Neville Wadia was only a child when his parents sat him down and told about the deadly disease that plagued his community.
By Andrew Buncombe | The Independant
“I was seven years old and my father’s brother, who was living in Australia, got cancer. So it was all explained to me,” said Mr Wadia, a member of Mumbai’s Parsi community who recently cycled from Bangalore to raise money for cancer care. “Later, I came to realise how it affected the community.”
The Parsis of India, followers of one of the world’s oldest religions, have long been aware that its community is particularly vulnerable to cancer – perhaps twice as susceptible to some forms compared to non-Parsis – without ever really knowing why. Some have suggested lifestyle factors may be responsible, others have said it is the result of an increasingly limited gene pool.
But scientists are currently involved in a major genetic study of the Parsi population, examining DNA samples from thousands of people, in an effort to determine what may be responsible not only for the famed longevity of many of its community’s members, but also why the incidence of cancer is so high. Recently, working with experts in the UK, they marked an important breakthrough when they sequenced the entire genome of a Parsi woman suffering from a heritable form of breast cancer.
“The aim is to try and determine whether there is predisposition, then that can be used as a diagnostic,” said Dr Sami Guzder, of Avesthagen, a Bangalore-based biotechnology company carrying out the sequencing in conjunction with the UK’s Genome Analysis Centre (TGAC). “If an individual is shown to have that predisposition, then, for instance, there can be regular, closer monitoring.”
Dr Guzder said Parsi men and women were particularly susceptible to prostate and breast cancer respectively. While he accepted the Parsis’ limited genetic pool may be responsible, he said more research was required to prove it. Also, he said, other “in-bred communities” that showed vulnerability to cancer, such as Ashkenazi Jews, were often susceptible to different types of the disease. “We are also giving out to people a 45 page questionnaire about their lifestyle. It’s a good opportunity for us to look at as many different factors as we can. We hope that 60,000 people will respond,” he added.
For India’s Parsis, followers of the prophet Zarathustra and ethnic descendants of Persians who took refuge in India more than 1,300 years ago, there is an element of urgency about the genome mapping project, which has so far collected more than 4,000 blood samples. While a census carried out in 1940 put the population at 114,890, a similar exercise conducted ten years ago found the figure stood at 69,000. Globally, the community that includes the writer Rohinton Mistry, the industrialist Ratan Tata and the late Freddie Mercury among its members, may number no more than 200,000. In India, it is estimated that for every one new member born, five die.

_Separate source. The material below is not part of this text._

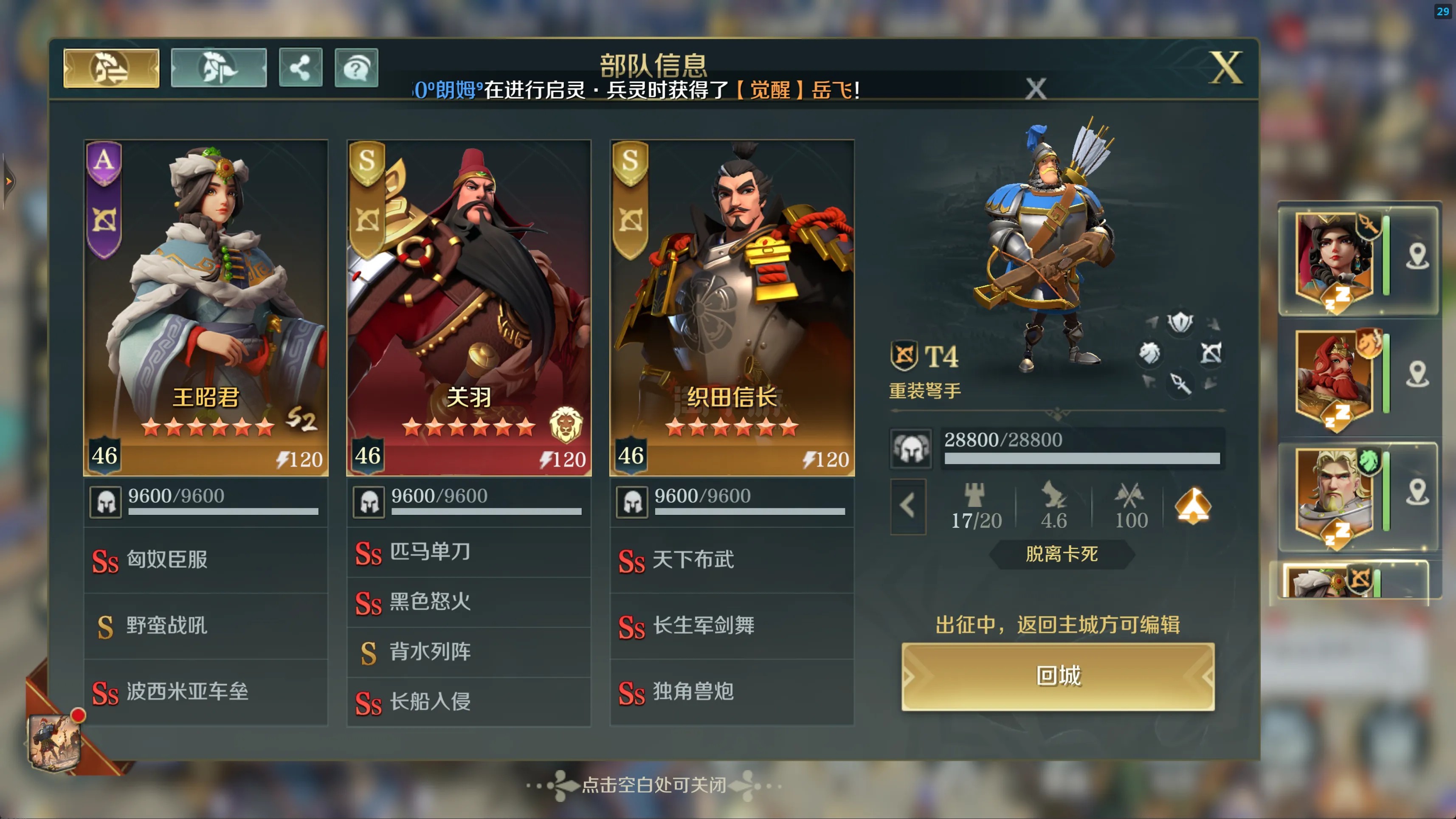Click the share icon in header
Screen dimensions: 1456x819
click(x=300, y=68)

The declining size of the community has already led to increased numbers marrying outside, something of which traditional Parsis disapprove. Figures from 2010 show that 38 per cent of all marriages were to non-Parsis, compared to an average of around 31 per cent in recent years. “I think that if the genome mapping can help point towards treatment or so such, then people will become very interested in it,” said Jehangir Patel, editor of Parsiana magazine.
Perviz Nalla Daru is among those who gave a sample. The 65-year-old from Hyderabad was diagnosed with thyroid cancer three years ago and underwent surgery to remove eight tumours. “Cancer is very common among our community,” she said.“It was positive thinking that helped me.”
Neville Wadia, a business entrepreneur, raised more than 500,000 rupees (6,800 STERLING) on his bike ride, which he has donated for hospice-style care for cancer sufferers both within the Parsi community and beyond. It took him 10 days to cover 620 miles. “I wanted to do something so it would turn heads, get people’s attention and make them take notice of the hardships and suffering a cancer patient and their family face,” he said. “That’s why I chose to do this along an Indian highway with just me, my bike and a backpack.”
Who are the Parsi?
*India and Pakistan’s Parsi populations are descended from refugees who fled what is now Iran more than 1,300 years ago. Their religion – one of the oldest monotheistic faiths – follows the teachings of the prophet Zoroaster, whose ideas also influenced Judaism and Greek philosophy. India’s Parsi population has declined, in part because of strict rules against conversion. The Mumbai community continues to use "towers of silence" to dispose of their dead: pillars where bodies are left to be eaten by vultures.